Image of author Jarred McGinnis

Jarred McGinnis is an author and writer, releasing a new novel in a much different situation from when he started writing it. With some of his creative plans spoiled because of the pandemic, he speaks about adapting to new surroundings.

In April last year, I was co-producing a project with a visual artist, Sam Winston. One by one, all the work of the past three years had disappeared in, what we started calling, ‘the Great Cancellation of 2020’.

By the winter 2020, we had begun working on a new project, a collaboration with photographer Andy Sewell and filmmaker Ed Prosser. By that time, everyone had gotten used to coordinating things online and the project went smoothly. In Billions of Years, the Sun Will Swallow the Earth is now pretty much finished. The resulting installation was made with social distancing in mind, but programmers are still anxious about planning anything that could be interrupted by further lockdowns. The uncertainty continues, but, hopefully in 2022, people will get a chance to see it. At its core it is about being a disabled parent, which doesn’t get talked about much.

We started the Special Relationship about a decade ago as a way of creating new approaches to live literature. Part of my motivation was also to make sure that there was at least one live literature event that was wheelchair accessible. It wasn’t and still isn’t easy, but I think my visibility has made organisations and programmers think harder about access. There seems to be much more of a will to do right, which wasn’t the case ten years ago.

In my personal life, we have been incredibly lucky this past year. We didn’t lose anyone in our immediate family or have any serious hospitalisations. For the most part our extended family has been sensible about masks and following guidelines.

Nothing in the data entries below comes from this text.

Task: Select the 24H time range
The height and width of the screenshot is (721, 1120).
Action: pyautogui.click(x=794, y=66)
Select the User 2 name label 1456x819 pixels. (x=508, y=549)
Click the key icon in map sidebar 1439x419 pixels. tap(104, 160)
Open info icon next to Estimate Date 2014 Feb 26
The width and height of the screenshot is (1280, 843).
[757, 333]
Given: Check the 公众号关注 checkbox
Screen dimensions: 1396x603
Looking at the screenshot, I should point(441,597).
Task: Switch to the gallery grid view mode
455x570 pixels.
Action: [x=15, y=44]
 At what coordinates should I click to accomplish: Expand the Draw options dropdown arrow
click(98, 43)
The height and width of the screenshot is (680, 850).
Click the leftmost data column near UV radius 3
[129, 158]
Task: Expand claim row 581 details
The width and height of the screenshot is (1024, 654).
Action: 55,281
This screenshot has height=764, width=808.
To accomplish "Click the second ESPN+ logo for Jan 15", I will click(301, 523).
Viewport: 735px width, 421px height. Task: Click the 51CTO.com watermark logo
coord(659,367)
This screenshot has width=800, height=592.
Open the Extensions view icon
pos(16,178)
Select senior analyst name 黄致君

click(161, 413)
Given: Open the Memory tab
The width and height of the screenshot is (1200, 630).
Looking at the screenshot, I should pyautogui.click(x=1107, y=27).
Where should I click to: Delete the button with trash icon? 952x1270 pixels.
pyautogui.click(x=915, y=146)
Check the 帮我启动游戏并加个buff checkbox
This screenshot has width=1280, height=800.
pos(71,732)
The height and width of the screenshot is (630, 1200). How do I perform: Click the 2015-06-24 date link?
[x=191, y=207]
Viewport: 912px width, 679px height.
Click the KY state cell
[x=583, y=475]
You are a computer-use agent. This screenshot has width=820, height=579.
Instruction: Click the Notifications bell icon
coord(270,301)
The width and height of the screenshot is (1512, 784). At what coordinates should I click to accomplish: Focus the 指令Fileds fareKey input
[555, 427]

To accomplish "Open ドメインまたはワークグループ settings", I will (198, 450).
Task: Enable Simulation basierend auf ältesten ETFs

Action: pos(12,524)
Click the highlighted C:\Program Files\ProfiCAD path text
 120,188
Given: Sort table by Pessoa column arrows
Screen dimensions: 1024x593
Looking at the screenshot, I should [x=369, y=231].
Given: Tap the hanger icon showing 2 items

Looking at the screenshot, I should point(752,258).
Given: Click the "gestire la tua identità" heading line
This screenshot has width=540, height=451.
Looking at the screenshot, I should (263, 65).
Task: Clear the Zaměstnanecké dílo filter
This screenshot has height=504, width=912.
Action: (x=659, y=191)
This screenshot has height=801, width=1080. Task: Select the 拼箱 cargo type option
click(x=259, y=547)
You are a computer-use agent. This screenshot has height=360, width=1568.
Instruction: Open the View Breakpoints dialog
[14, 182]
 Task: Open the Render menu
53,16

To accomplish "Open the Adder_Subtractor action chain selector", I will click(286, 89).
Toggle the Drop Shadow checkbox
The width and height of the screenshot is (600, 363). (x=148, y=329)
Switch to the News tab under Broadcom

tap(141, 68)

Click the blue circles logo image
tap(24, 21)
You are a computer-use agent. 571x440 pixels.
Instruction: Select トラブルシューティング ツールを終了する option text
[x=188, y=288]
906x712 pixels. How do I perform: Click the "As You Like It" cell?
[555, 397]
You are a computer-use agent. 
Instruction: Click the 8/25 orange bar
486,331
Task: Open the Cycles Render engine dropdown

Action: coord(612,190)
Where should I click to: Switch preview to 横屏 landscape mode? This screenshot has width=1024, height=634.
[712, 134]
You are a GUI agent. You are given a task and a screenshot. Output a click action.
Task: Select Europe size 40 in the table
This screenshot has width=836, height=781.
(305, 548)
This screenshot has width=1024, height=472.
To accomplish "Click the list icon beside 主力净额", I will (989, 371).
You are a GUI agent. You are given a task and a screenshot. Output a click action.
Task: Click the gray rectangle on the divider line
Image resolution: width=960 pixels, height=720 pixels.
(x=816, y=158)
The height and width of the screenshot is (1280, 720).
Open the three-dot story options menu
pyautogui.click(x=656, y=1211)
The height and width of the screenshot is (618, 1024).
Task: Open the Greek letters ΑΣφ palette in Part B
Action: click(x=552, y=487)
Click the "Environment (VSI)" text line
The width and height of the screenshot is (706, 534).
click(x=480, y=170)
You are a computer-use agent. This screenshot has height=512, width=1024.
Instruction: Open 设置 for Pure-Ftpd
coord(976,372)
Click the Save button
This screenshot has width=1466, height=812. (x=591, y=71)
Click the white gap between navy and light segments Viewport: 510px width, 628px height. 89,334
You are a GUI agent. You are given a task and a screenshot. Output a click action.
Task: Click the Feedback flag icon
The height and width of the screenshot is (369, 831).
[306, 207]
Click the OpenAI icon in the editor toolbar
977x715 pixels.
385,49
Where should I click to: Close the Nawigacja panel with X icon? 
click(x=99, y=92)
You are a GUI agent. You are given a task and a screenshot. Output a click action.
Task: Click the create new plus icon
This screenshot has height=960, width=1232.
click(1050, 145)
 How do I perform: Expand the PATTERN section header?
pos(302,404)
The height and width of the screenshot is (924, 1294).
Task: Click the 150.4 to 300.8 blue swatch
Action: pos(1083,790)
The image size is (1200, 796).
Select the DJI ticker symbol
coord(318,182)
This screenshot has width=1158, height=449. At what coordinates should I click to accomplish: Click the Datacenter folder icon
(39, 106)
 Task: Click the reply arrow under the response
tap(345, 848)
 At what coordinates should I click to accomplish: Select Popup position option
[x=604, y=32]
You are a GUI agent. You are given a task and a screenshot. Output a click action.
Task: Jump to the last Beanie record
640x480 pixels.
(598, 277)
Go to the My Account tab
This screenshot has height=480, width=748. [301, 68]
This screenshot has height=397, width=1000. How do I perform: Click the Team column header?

During the first lockdown last summer, my wife was furloughed just as they were closing the schools. So once again, we were lucky. At the time I was doing the final edits of my novel, The Coward, and she took over the childcare. I got an Arts Council England grant, which enabled me to buy a little metal desk that I set up outside next to a compost bin. I did that because it was the place that had the most doors between me getting my work done and the girls loudly being kids. By the time I was finished with the edits, Sarah was back to work, and I took over the childcare. We’re a good team like that. 

That moment of pause during the summer made us think about things. Sarah’s job was now work-from-home. Our tiny flat in London was fine for us but it had gotten much smaller since the arrival of our daughters who are growing at an astonishing rate. We also saw further lockdowns and school closures on the horizon and in the depth of a London winter it was too much to take. If we were going to be locked down in the flat, away from friends and family, we might as well do it somewhere sunny and by the sea. So, we moved to Marseille in October, right before the foreseen lockdowns happened. Airbnbs were unsurprisingly cheap. We had a view of the sea for six months. We went swimming in October. We saw the sun! 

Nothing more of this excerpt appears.